What I can never forget is that she left the company that night in the kind of form that burns itself on the memory - the way she had danced all along. I remember how in “Night Creature” she moved her hips in a figure-of-eight motion that sculpted its arcs in space; I remember above all how she took one overhead lift, one leg raised high like a beacon, her back arched in the kind of firm, proud arc that few dancers of any age sustain; I remember the line of her jaw, the brightness of her smile, the shapes she cut in the air in jumps. In the finale of the final “Revelations”, her sheer glee was exhilarating even by “Revelations” standards. (These photographs by my old “New York Times” colleague Andrea Mohin happily confirm those memories.)
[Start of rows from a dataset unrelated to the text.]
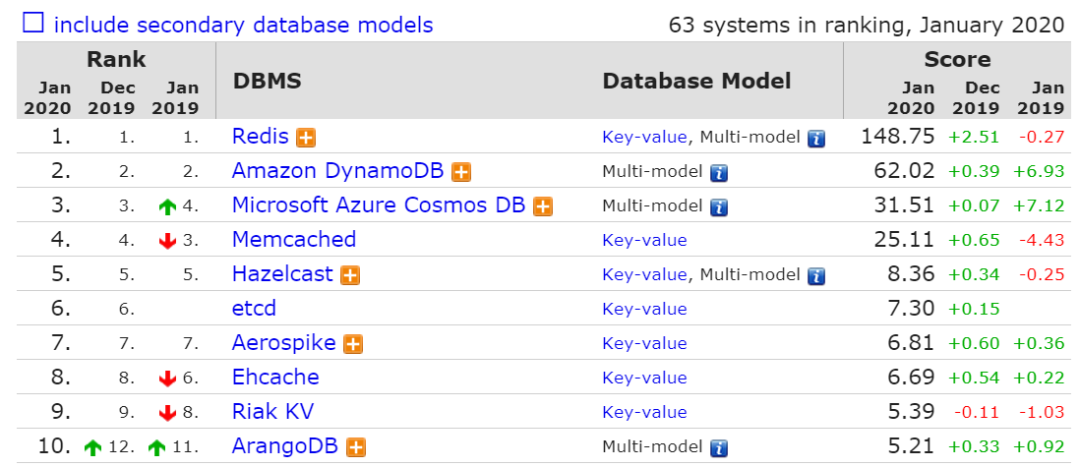Click orange plus icon next to Amazon DynamoDB
This screenshot has height=467, width=1080.
tap(461, 172)
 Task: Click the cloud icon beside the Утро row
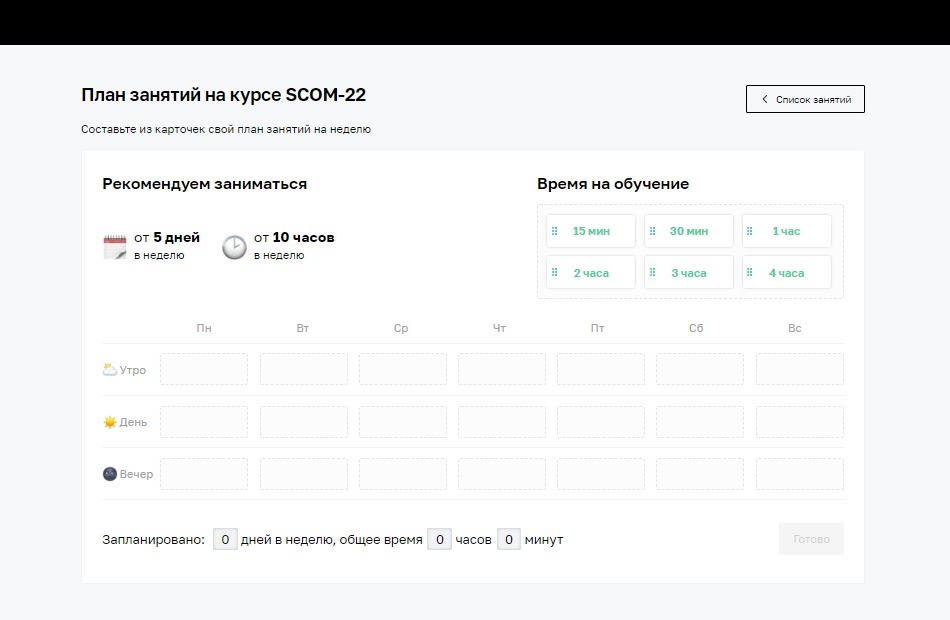[x=110, y=369]
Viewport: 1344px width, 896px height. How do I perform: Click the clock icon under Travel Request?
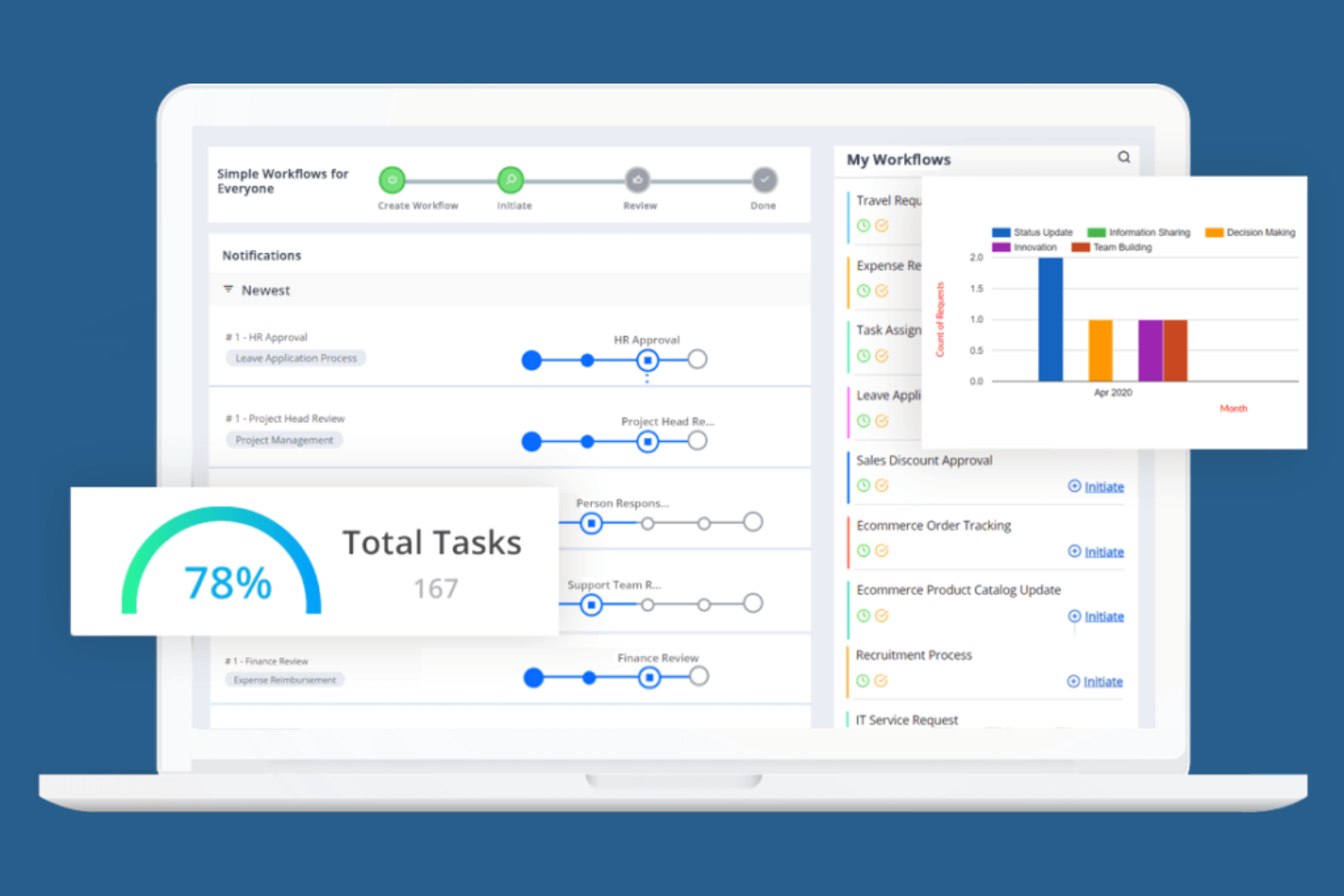coord(864,225)
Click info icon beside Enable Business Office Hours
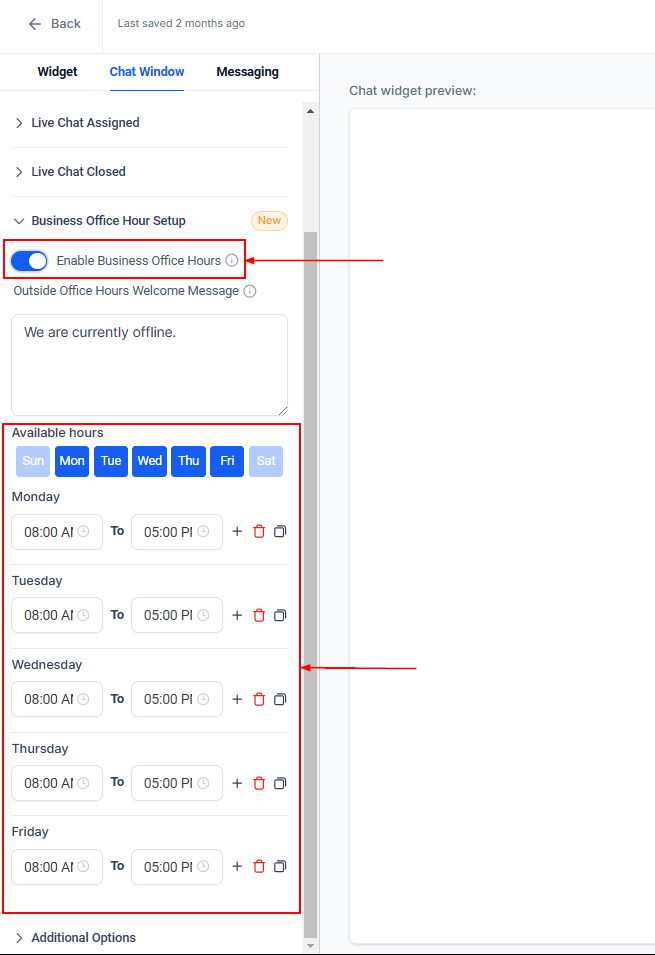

The annual five-week Ailey season at New York City Center is one of the great fixtures of the New York calendar - or was until December 2020. I’ve often compared it to seasons by the Bolshoi Ballet: you watch fabulous performers transcend repertory less than half of which is worthy of them and some of which is trash - performers who are never demeaned by their material and whose ardour brings glory on all they do. Give them material worthy of their calibre and they burn all the brighter.
Over the years I watched her, Robinson’s dancing was never less than incandescent. On the night of her farewell to City Center, I was aware that most people in the audience were hailing her as a vital part of their lives. There are other Ailey dancers of whom much the same can be said: their place in successive Ailey seasons makes them bright and constant stars in the theatrical firmament.